Meanwhile, Auburn’s team, led by Keever, started the long process of setting up a grid system across Samford Lawn to test the depth of poison penetration at different areas. It was an arduous mapping process. Keever deflected frightened parents, who were concerned the chemicals had seeped into the water supply. That theory even earned brief attention from the Department of Homeland Security regarding whether Updyke’s crime constituted a terrorist attack. Auburn brought in an engineering firm to validate that the water was safe.
The whole time, McElroy agonized over one question: How was I wrong? Eventually, he grew to understand what had happened: Updyke didn’t poison the trees after the Iron Bowl, like he said on the radio. He did it after Auburn won the national championship, more than a month later. When McElroy performed his bootleg test, only a week had passed. It takes time for Spike 80DF to move through a tree’s vascular system — its bloodstream of sorts — to the leaves.
“I was assuming that a person who would poison trees just to upset a rival sports opponent would be honest about when he did that,” McElroy says. “Which was dumb on my part. I met him at his word. Why would you take somebody at their word who would commit a crime?”

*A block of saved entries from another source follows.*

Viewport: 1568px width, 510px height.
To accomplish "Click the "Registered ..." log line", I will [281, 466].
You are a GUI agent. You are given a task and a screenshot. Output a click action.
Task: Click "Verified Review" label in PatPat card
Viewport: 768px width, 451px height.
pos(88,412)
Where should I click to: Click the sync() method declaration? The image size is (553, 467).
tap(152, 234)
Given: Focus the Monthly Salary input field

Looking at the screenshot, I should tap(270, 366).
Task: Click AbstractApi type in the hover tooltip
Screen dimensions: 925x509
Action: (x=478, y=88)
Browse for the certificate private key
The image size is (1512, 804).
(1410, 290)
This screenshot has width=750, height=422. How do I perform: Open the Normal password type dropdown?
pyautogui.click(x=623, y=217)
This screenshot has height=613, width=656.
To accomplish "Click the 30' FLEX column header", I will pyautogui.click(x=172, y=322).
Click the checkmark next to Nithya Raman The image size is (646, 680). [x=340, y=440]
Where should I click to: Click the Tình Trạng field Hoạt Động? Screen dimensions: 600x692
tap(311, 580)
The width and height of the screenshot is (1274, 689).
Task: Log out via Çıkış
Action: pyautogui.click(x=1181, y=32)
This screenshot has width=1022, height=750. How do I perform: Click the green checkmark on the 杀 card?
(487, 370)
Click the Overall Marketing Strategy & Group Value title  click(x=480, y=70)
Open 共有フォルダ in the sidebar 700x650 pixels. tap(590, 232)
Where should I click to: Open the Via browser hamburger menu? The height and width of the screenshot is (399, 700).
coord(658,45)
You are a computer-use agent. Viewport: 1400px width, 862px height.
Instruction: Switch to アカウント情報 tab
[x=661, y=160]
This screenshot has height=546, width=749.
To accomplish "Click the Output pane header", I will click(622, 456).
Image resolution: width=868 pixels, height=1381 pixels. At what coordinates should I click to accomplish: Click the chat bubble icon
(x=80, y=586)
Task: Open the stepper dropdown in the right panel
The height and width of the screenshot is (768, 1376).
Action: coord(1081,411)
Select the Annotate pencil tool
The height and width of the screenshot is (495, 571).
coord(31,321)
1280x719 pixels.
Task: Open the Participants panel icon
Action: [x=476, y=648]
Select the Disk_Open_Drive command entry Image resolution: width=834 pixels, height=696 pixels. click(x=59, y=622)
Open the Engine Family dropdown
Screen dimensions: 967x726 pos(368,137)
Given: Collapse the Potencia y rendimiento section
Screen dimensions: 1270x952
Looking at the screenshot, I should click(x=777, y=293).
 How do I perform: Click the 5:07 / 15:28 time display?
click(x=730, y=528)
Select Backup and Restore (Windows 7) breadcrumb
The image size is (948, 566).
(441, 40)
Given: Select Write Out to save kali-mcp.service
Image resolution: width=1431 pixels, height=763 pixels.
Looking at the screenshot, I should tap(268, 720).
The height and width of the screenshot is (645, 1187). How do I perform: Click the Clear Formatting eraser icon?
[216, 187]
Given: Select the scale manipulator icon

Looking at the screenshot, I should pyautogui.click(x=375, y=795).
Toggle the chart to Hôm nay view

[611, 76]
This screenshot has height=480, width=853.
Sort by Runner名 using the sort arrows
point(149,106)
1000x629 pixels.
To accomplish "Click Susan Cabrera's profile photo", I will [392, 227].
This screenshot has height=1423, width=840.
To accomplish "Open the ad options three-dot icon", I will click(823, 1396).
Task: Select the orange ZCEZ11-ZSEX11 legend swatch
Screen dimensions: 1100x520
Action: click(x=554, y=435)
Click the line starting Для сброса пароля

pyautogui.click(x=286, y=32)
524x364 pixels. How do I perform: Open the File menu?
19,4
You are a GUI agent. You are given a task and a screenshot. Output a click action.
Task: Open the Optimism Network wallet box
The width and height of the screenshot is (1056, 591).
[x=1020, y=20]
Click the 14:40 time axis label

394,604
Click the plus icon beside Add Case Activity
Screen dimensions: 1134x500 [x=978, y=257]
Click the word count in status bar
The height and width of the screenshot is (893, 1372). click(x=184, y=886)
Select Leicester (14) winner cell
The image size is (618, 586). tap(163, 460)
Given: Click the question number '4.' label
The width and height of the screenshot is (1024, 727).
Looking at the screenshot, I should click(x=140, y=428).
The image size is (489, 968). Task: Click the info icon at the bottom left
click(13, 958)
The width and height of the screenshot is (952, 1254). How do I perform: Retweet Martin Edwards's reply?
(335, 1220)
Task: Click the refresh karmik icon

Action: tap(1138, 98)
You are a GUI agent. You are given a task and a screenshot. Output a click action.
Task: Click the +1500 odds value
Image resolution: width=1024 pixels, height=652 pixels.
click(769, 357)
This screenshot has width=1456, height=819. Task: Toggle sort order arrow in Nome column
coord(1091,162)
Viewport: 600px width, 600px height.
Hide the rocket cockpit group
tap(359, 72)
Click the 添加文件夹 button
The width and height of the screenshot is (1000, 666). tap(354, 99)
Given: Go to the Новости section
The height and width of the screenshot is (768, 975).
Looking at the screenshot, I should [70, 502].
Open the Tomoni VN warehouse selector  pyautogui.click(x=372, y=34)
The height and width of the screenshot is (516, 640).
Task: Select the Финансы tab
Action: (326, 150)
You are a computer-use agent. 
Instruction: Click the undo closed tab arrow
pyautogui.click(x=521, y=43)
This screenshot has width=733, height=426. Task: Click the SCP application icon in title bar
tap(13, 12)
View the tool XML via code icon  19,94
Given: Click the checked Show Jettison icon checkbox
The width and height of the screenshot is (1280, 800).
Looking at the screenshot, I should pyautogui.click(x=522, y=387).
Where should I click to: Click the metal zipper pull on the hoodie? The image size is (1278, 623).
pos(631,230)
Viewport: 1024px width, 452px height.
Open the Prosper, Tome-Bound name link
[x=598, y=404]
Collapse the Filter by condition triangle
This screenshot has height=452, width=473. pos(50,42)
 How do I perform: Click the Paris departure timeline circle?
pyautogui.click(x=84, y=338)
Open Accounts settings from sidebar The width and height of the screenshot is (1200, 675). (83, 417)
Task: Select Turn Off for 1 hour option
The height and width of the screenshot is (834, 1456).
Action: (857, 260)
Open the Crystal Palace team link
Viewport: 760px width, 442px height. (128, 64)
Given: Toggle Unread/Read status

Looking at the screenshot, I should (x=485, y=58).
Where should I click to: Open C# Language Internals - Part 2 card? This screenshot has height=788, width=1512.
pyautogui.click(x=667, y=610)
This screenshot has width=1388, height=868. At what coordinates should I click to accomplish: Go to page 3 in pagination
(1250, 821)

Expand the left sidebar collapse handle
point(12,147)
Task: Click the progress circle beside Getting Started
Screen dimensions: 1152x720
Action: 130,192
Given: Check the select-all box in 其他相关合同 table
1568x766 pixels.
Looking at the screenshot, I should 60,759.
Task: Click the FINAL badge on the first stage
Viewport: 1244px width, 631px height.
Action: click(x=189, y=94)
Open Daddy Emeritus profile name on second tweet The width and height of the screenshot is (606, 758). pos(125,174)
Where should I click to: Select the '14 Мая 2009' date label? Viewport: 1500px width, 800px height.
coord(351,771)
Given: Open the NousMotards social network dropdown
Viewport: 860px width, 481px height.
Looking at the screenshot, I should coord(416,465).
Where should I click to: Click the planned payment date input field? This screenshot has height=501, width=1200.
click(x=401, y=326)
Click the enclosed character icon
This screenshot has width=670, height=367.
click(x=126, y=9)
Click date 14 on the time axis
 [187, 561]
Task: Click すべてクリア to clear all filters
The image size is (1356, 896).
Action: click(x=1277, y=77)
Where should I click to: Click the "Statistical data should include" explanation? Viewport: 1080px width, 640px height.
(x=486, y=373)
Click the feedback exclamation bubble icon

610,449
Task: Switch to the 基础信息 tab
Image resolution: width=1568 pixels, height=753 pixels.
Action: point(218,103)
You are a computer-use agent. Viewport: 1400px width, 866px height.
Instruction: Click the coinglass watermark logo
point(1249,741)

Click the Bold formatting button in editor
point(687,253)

But the cryptic voicemail, which he played for the Montgomery Advertiser, is the last remaining mystery. McElroy will never know for sure who it was. But when the professor rushed to his office the morning after his incorrect blog was exposed, he found a 17-second recording on his work phone.
“I just want to tell you that you’re full of (expletive). That I know the guy that poisoned the trees. I saw him do it on the webcam. You can take your fancy little meter or whatever it is and tell all your Auburn buddies anything you want to. Your (expletive) trees aren’t poisoned? I hope they rot and die in hell, you cheating (expletive).”
‘Why have you been seeing my wife?’ The search for Al from Dadeville
Jay Sewell was in the right place at the right time, or maybe the wrong place at the wrong time. “I jokingly say it was bad luck,” he says now. He was 27 years old, just five years out of school. He had missed his graduation from AU because he was at the police academy, and he drove a patrol car until his 2008 promotion to Auburn Police Department detective. There were the detectives who kicked in doors, and then there was Sewell. He was an ambitious, analytical investigator. The brains, not the brawn. His sergeant, Scott Mingus, called him Jimmy Neutron.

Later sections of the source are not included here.